-- Supplied records start --

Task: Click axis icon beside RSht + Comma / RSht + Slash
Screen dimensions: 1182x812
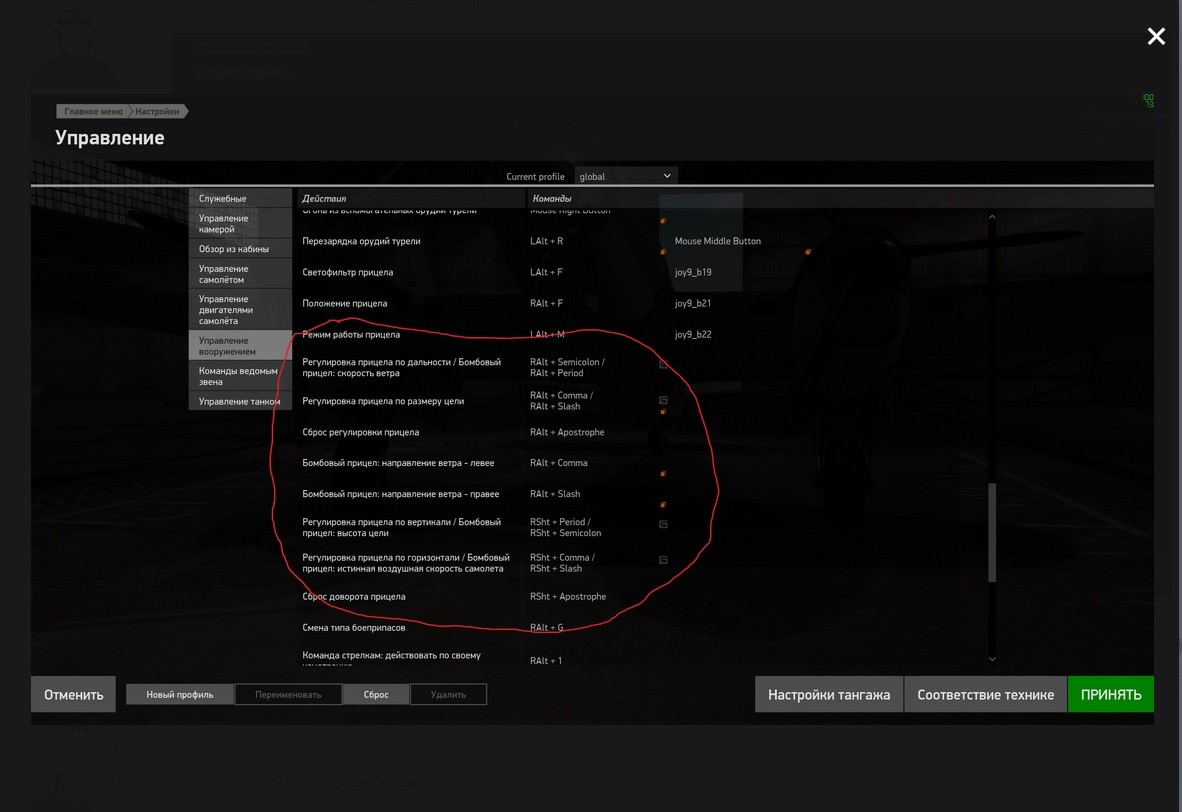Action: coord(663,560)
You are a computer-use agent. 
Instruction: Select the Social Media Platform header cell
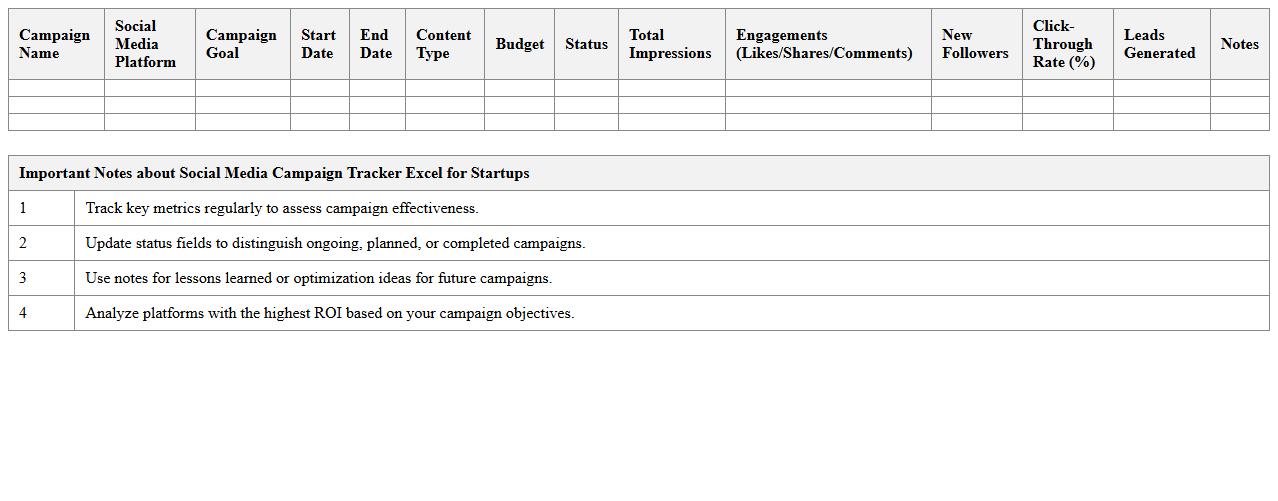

-- Supplied records end --

What is being asked:
Render every line of the entries above as a JSON list of strings, one string per line, with blank lines left out. Omit the pictures.

Written solution:
[
  "Task: Click axis icon beside RSht + Comma / RSht + Slash",
  "Screen dimensions: 1182x812",
  "Action: coord(663,560)",
  "You are a computer-use agent. ",
  "Instruction: Select the Social Media Platform header cell"
]